*** Opening of Recorded data ***

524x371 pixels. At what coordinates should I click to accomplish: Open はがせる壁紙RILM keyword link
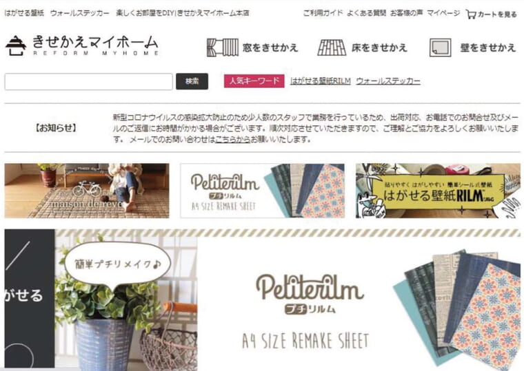(321, 81)
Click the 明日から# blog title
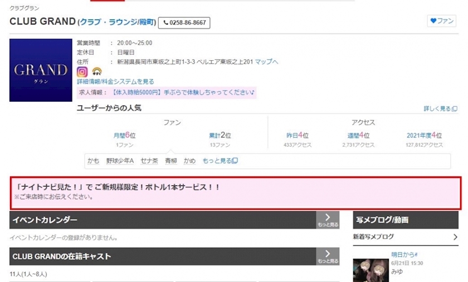 404,255
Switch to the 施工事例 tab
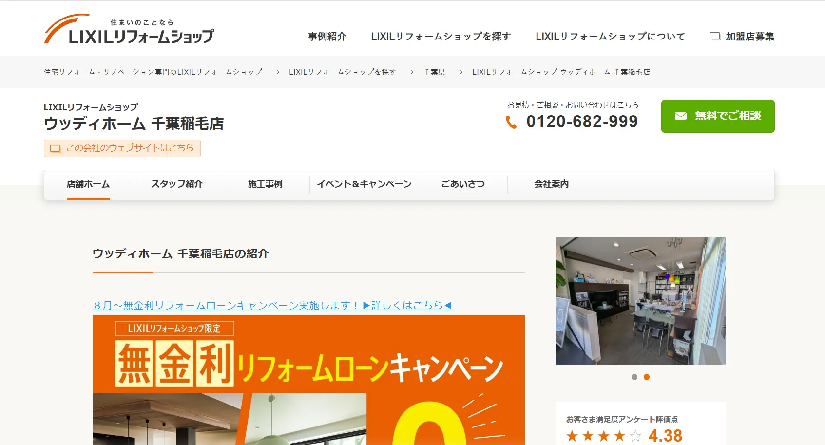The image size is (825, 445). [x=265, y=184]

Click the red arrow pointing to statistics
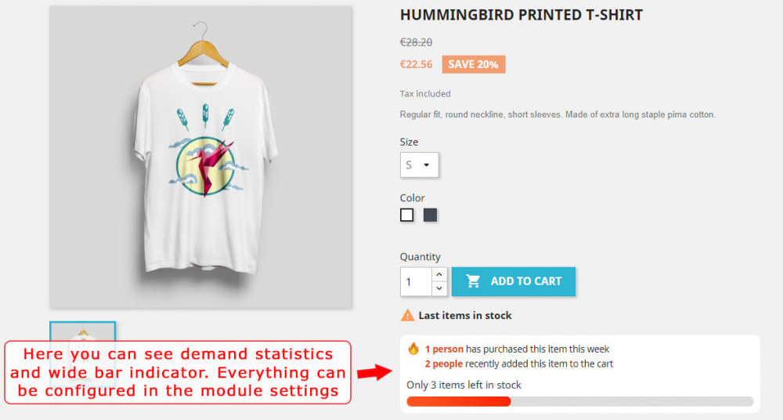375,372
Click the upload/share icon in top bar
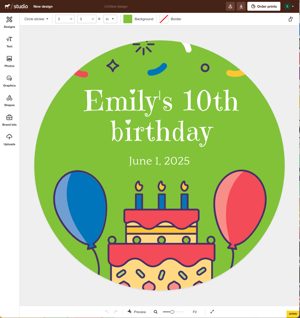This screenshot has height=318, width=300. pyautogui.click(x=230, y=6)
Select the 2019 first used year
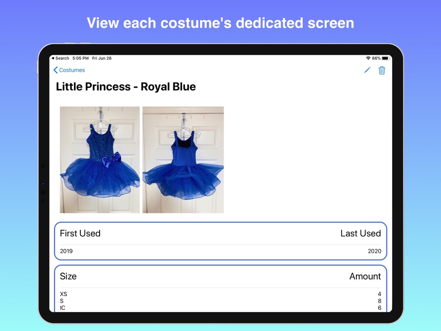This screenshot has height=331, width=441. [x=66, y=251]
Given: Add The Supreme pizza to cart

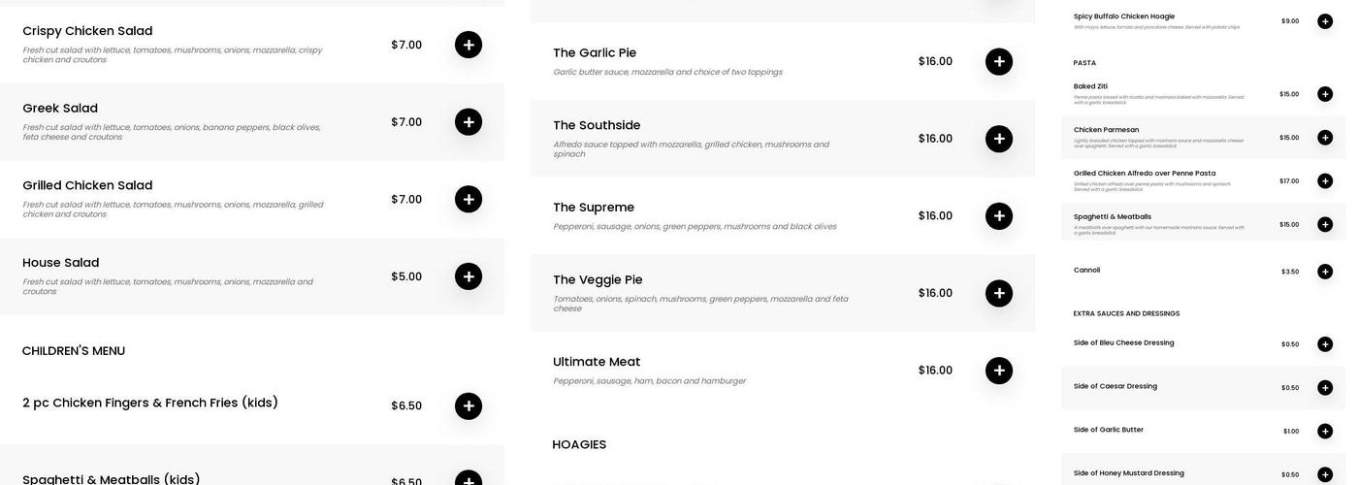Looking at the screenshot, I should click(x=999, y=216).
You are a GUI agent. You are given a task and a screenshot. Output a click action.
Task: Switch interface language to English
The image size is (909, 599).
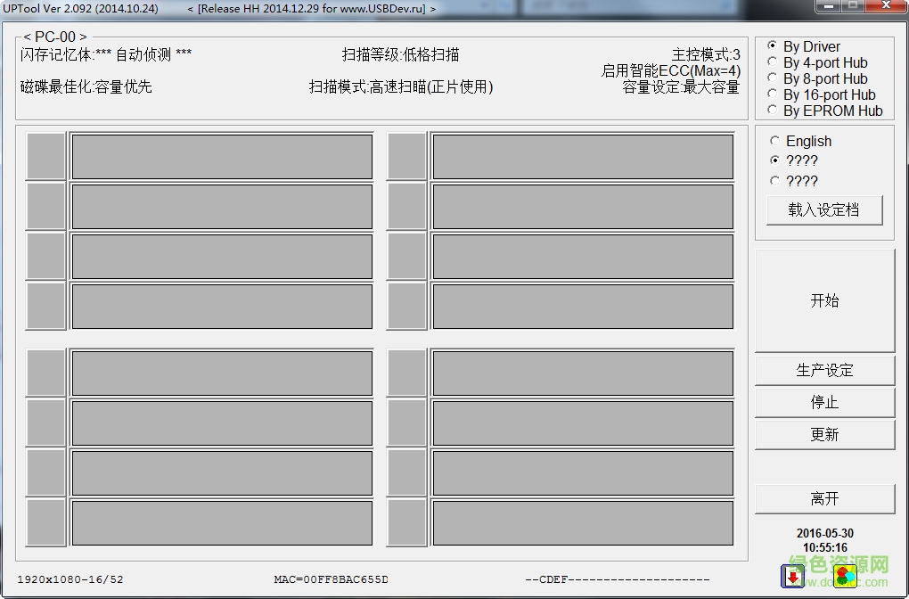tap(775, 140)
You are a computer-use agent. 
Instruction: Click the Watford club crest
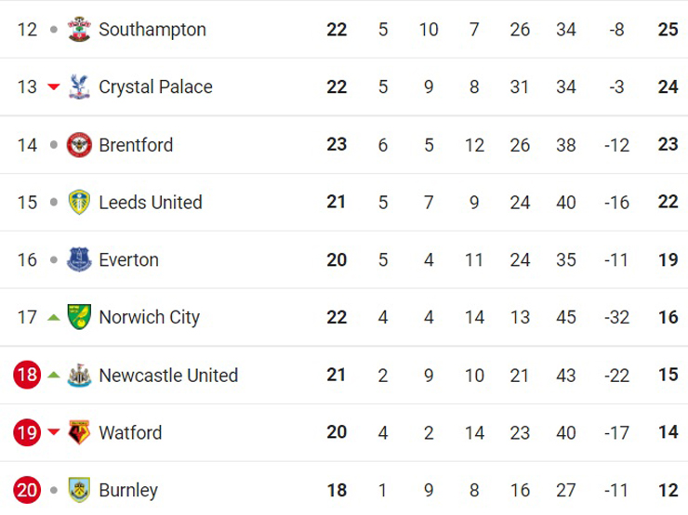tap(80, 433)
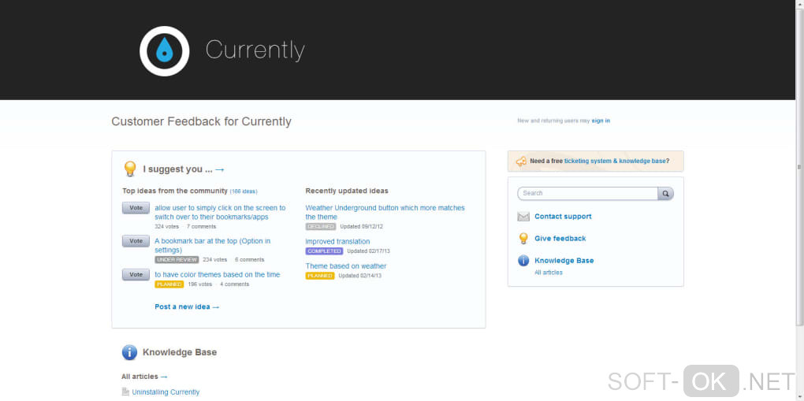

*** Close of Recorded data ***

Exercise prompt — Look through the entries above, and wherever a line holds the word "agent", copy it.

Answer section —
You are a GUI agent. You are given a task and a screenshot. Output a click action.
You are a computer-use agent. 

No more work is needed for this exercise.